**WHAT TO PRODUCE:**
Print verbatim the lines from the beginning of the entries through the line containing "The image size is (763, 577).", both ends included. Pictures should be left out.

Dataset excerpts:

-=-=-

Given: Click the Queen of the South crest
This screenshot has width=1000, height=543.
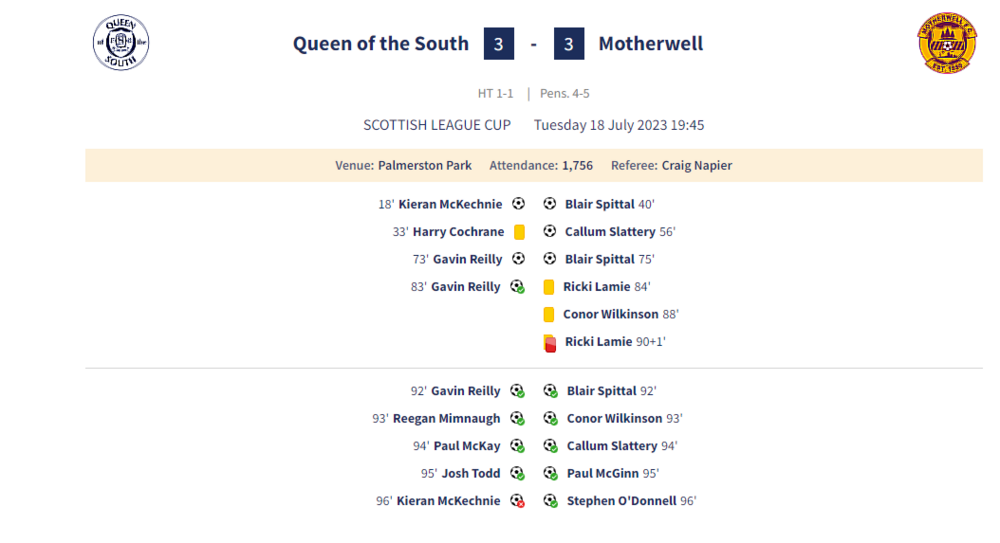Looking at the screenshot, I should (x=121, y=43).
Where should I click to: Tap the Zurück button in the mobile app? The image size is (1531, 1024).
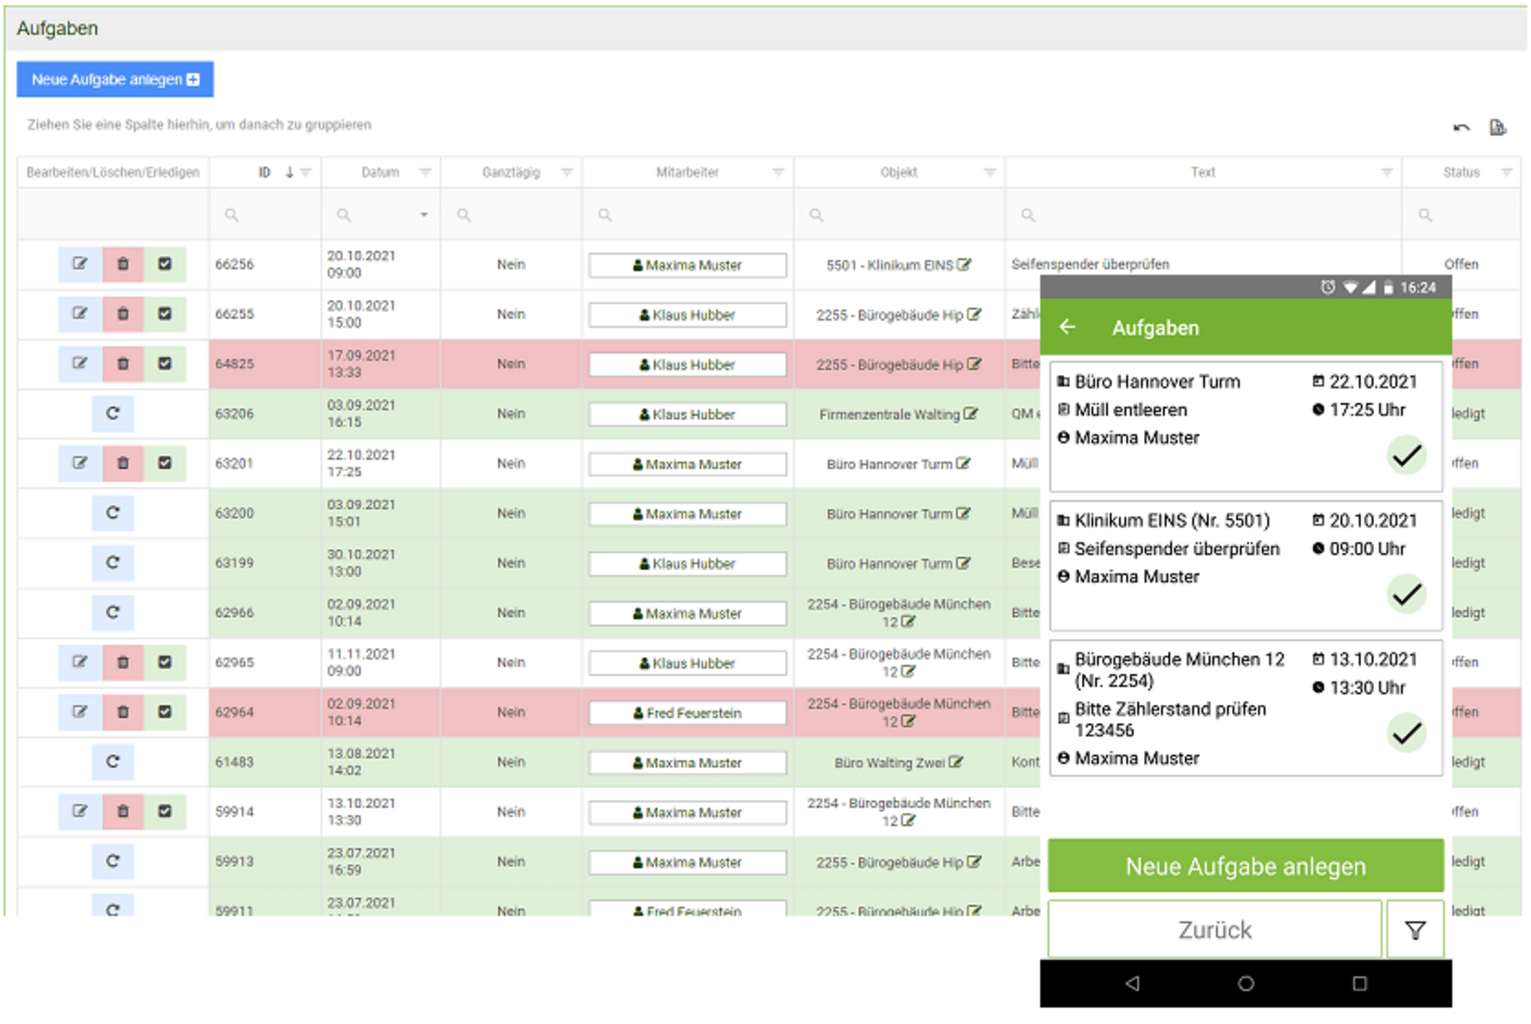[1214, 931]
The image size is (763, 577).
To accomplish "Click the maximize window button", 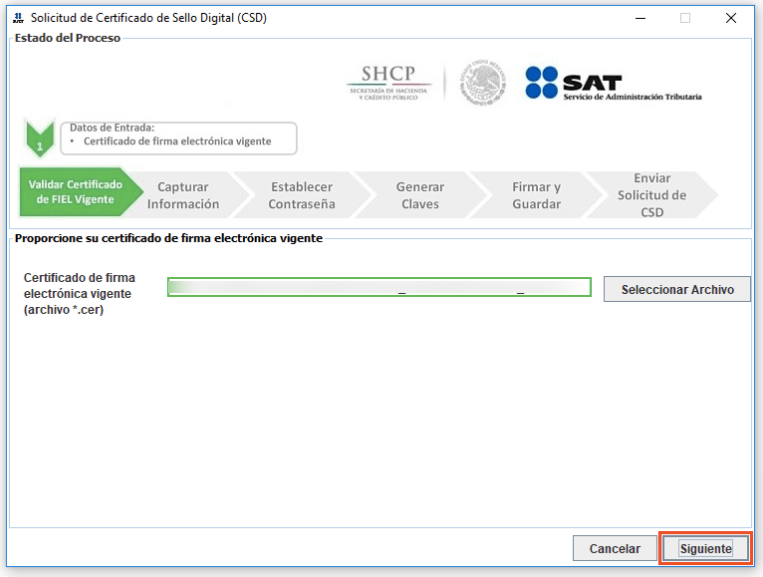I will click(685, 18).
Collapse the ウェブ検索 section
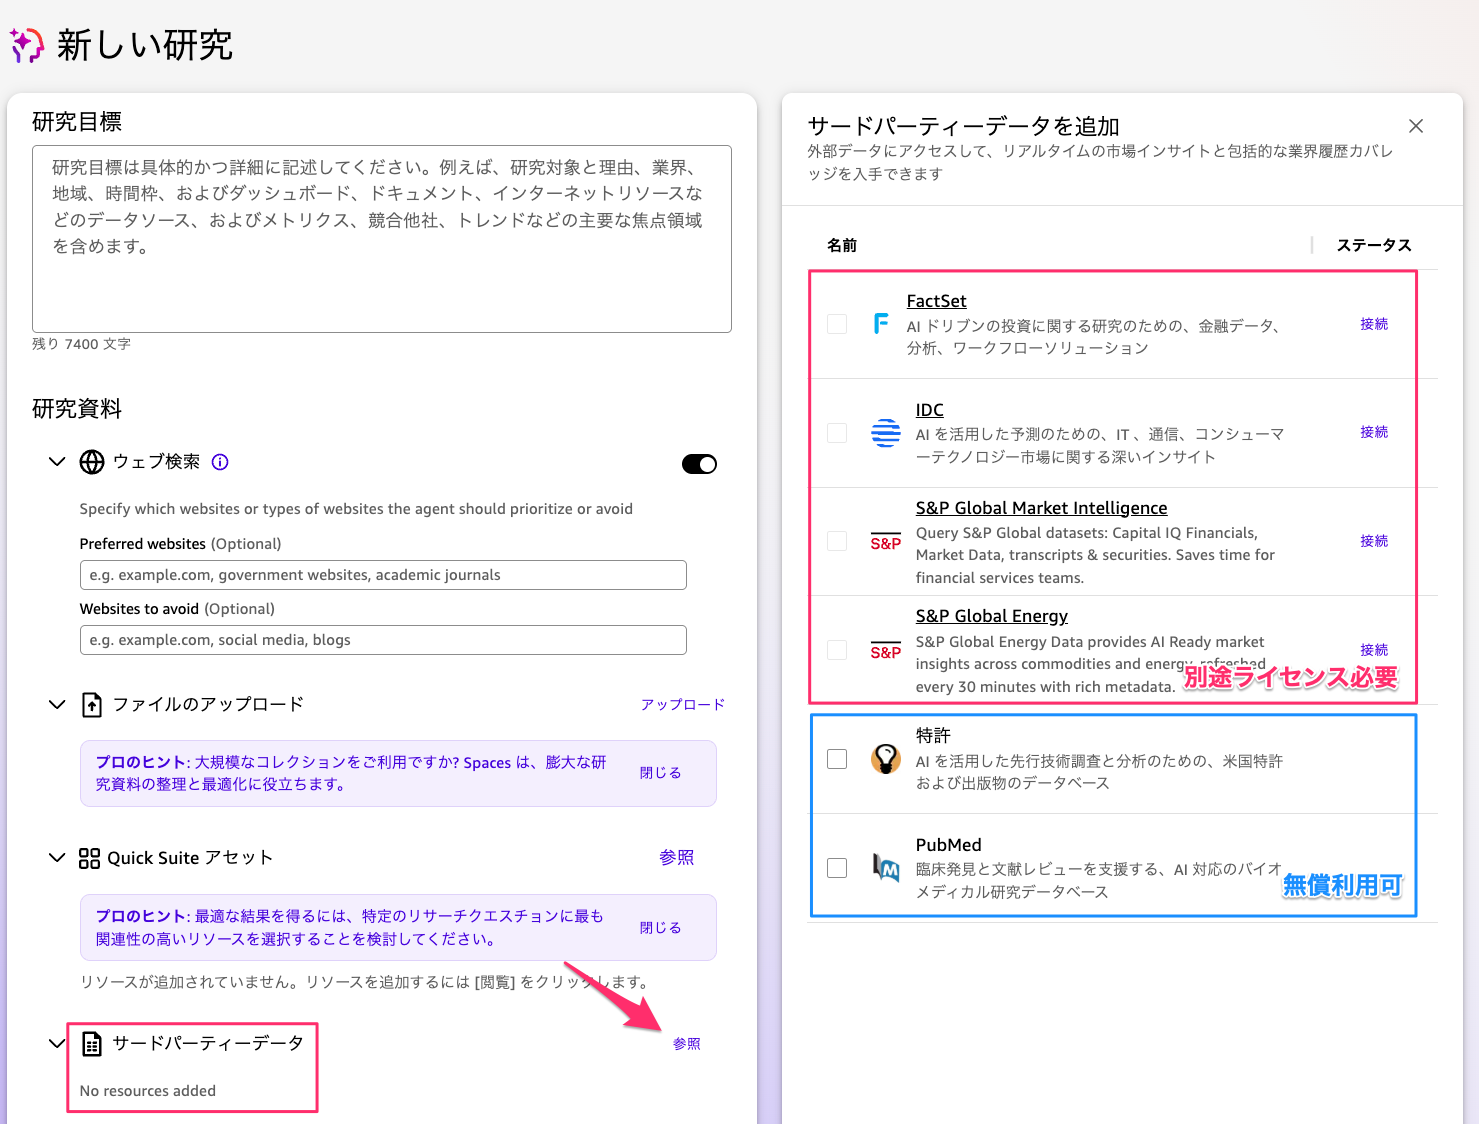 (x=57, y=461)
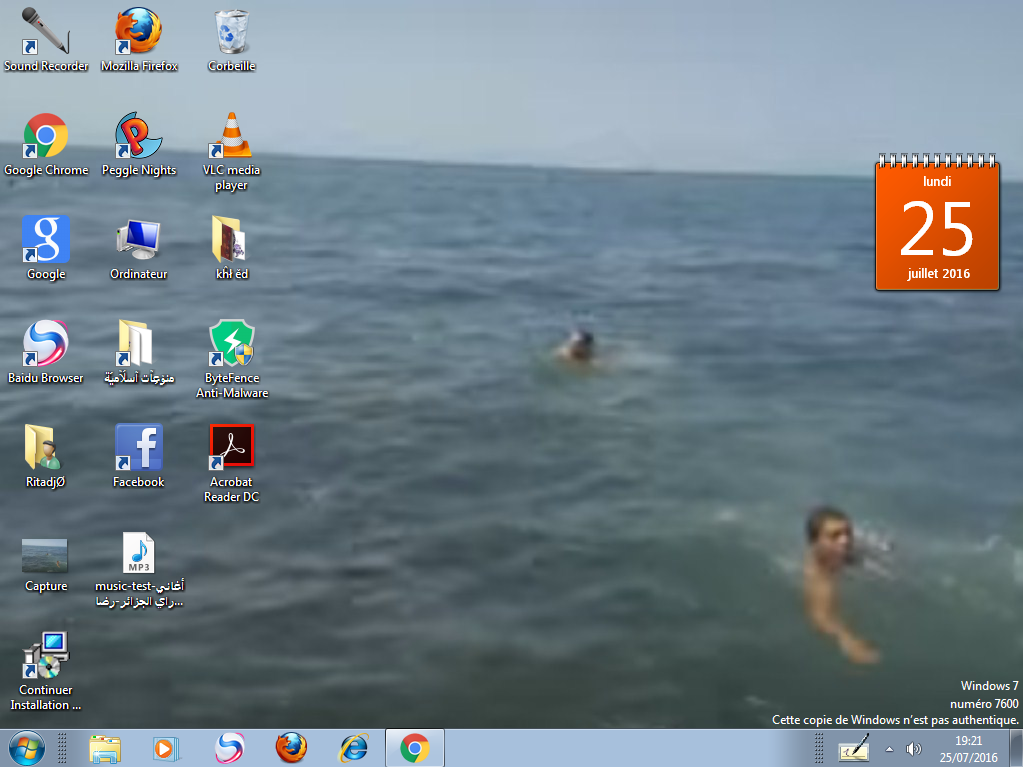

-=-=-

**EXERCISE RESPONSE:**
Given: Click the Queen of the South crest
This screenshot has width=1000, height=543.
Looking at the screenshot, I should (x=121, y=43).
Where should I click to: Tap the Zurück button in the mobile app? The image size is (1531, 1024).
[1214, 931]
The image size is (763, 577).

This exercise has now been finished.